Instructions:
1. In the JDOM whitespace thread below, restate the paragraph beginning "Not all whitespace is ignorable" more briefly, keeping its main facts.
2. Quote the JDOM whitespace thread below word for word, between "[jdom-interest] setIgnoringElementContentWhitespace inoperant" and "whitespace for you.", inclusive.

:: Text section

[jdom-interest] setIgnoringElementContentWhitespace inoperant ?

Wed Dec 8 16:41:50 PST 2004

le 9/12/04 0:37, Jason Hunter à jhunter at xquery.com a écrit :

> Not all whitespace is ignorable.  Ignorability comes from the DTD where
> the parser knows certain sections are element only so the whitespace
> doesn't matter.
> 
> Now, if you output from JDOM with a compact format then JDOM will strip
> the whitespace for you.
> 
> -jh-
> 
> Eric VERGNAUD wrote:
>> Hi,
>> 
>> I'm using jdom 1.0. I have the following code:
>> 
>>    public static Document ReadDocument(File inFile)
>>         throws JDOMException, IOException
>>     {
>>         SAXBuilder sax = new SAXBuilder();
>>          sax.setIgnoringElementContentWhitespace(true);
>>          return sax.build(inFile);
>>      }
>> 
>> I use this code to parse a document that has been serialized in pretty
>> format. There are plenty of 0x0D 0x0A and 0x20 between the elements.

::::
:: Records shown

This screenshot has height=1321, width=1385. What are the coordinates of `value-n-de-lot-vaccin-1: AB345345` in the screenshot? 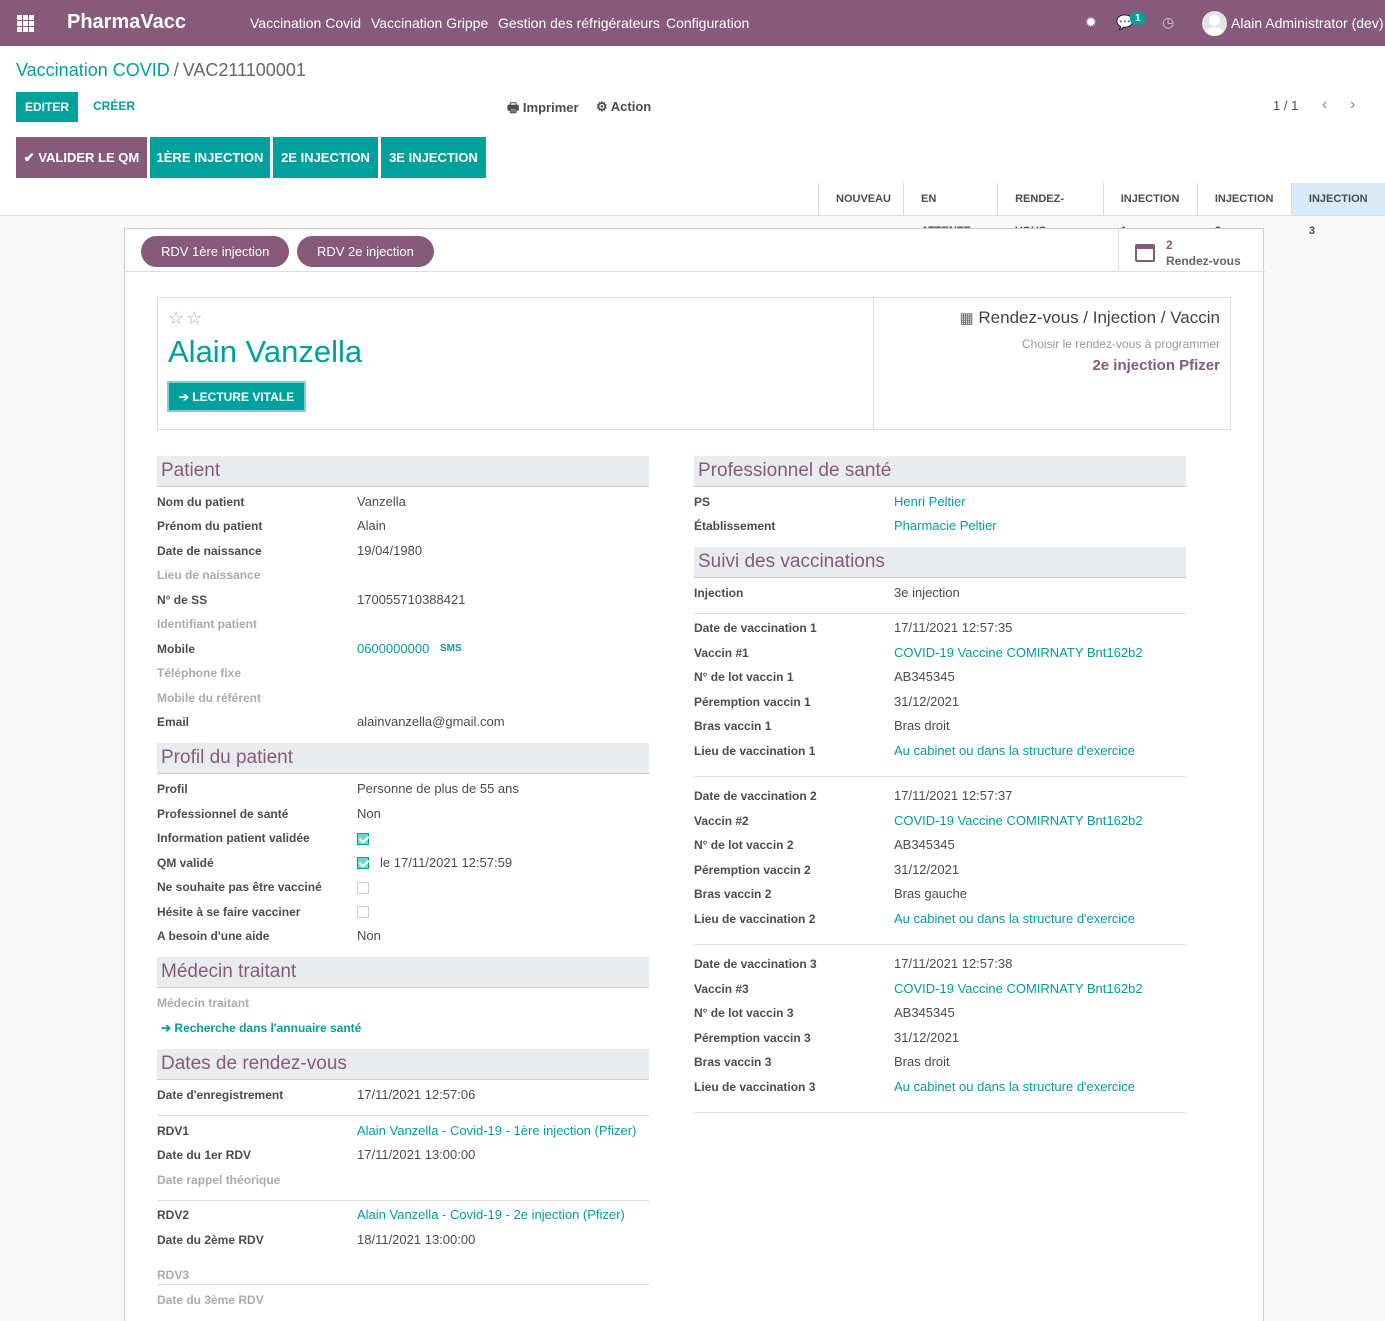 It's located at (924, 676).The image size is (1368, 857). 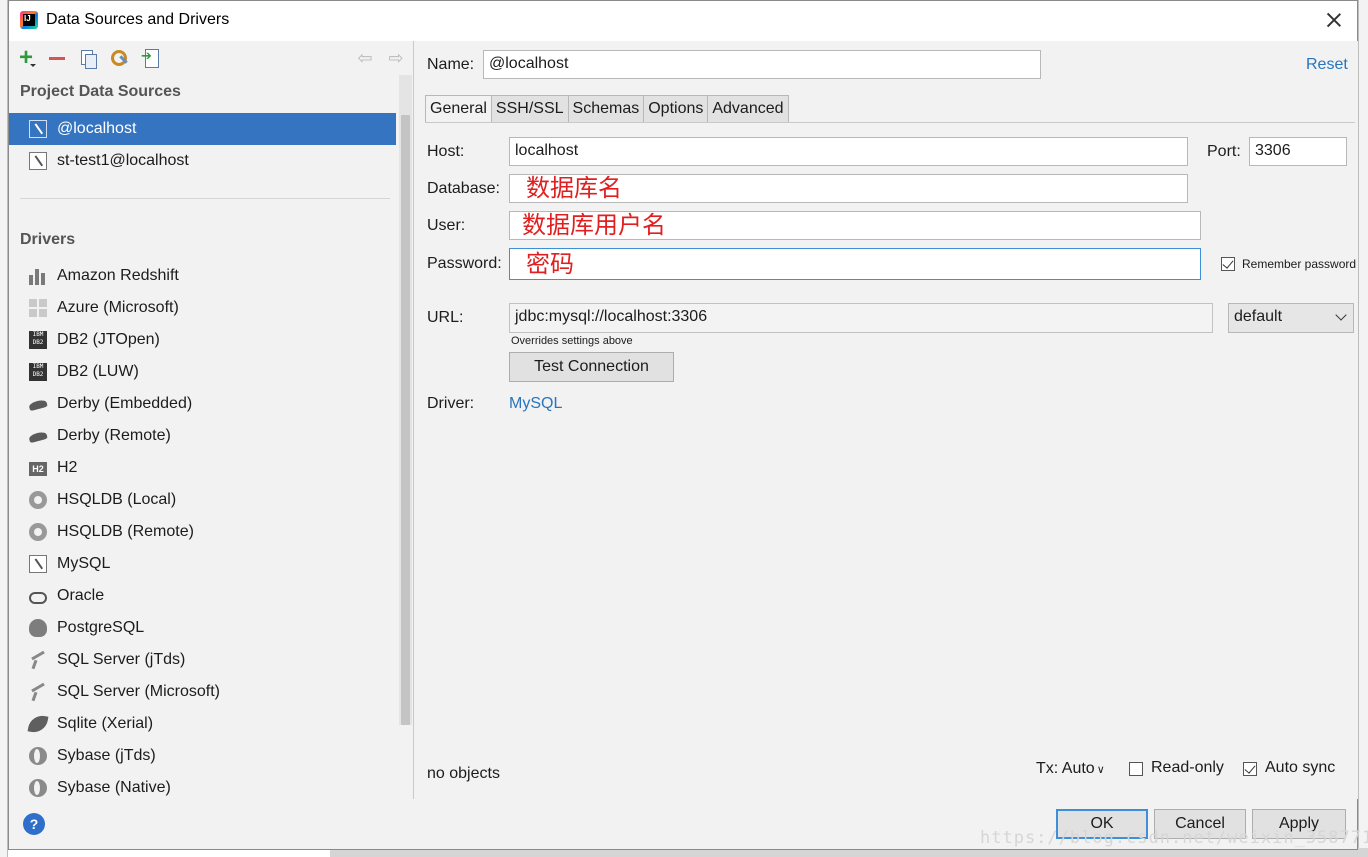 I want to click on driver-label: SQL Server (Microsoft), so click(x=138, y=692).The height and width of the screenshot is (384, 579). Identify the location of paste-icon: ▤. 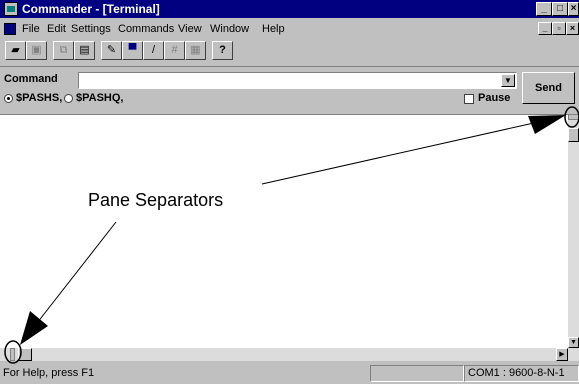
(84, 50). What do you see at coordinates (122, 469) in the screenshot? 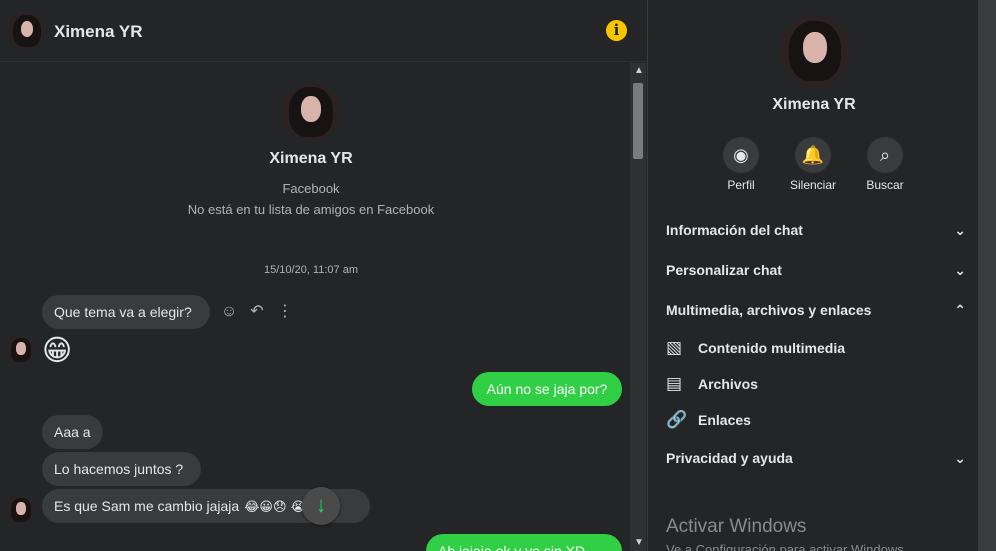
I see `incoming-message: Lo hacemos juntos ?` at bounding box center [122, 469].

::::

Solution list:
1. Only some whitespace is ignorable. The DTD decides this: it tells the parser which sections hold elements only, so whitespace there does not matter.

2.
[jdom-interest] setIgnoringElementContentWhitespace inoperant ?

Wed Dec 8 16:41:50 PST 2004

le 9/12/04 0:37, Jason Hunter à jhunter at xquery.com a écrit :

> Not all whitespace is ignorable.  Ignorability comes from the DTD where
> the parser knows certain sections are element only so the whitespace
> doesn't matter.
> 
> Now, if you output from JDOM with a compact format then JDOM will strip
> the whitespace for you.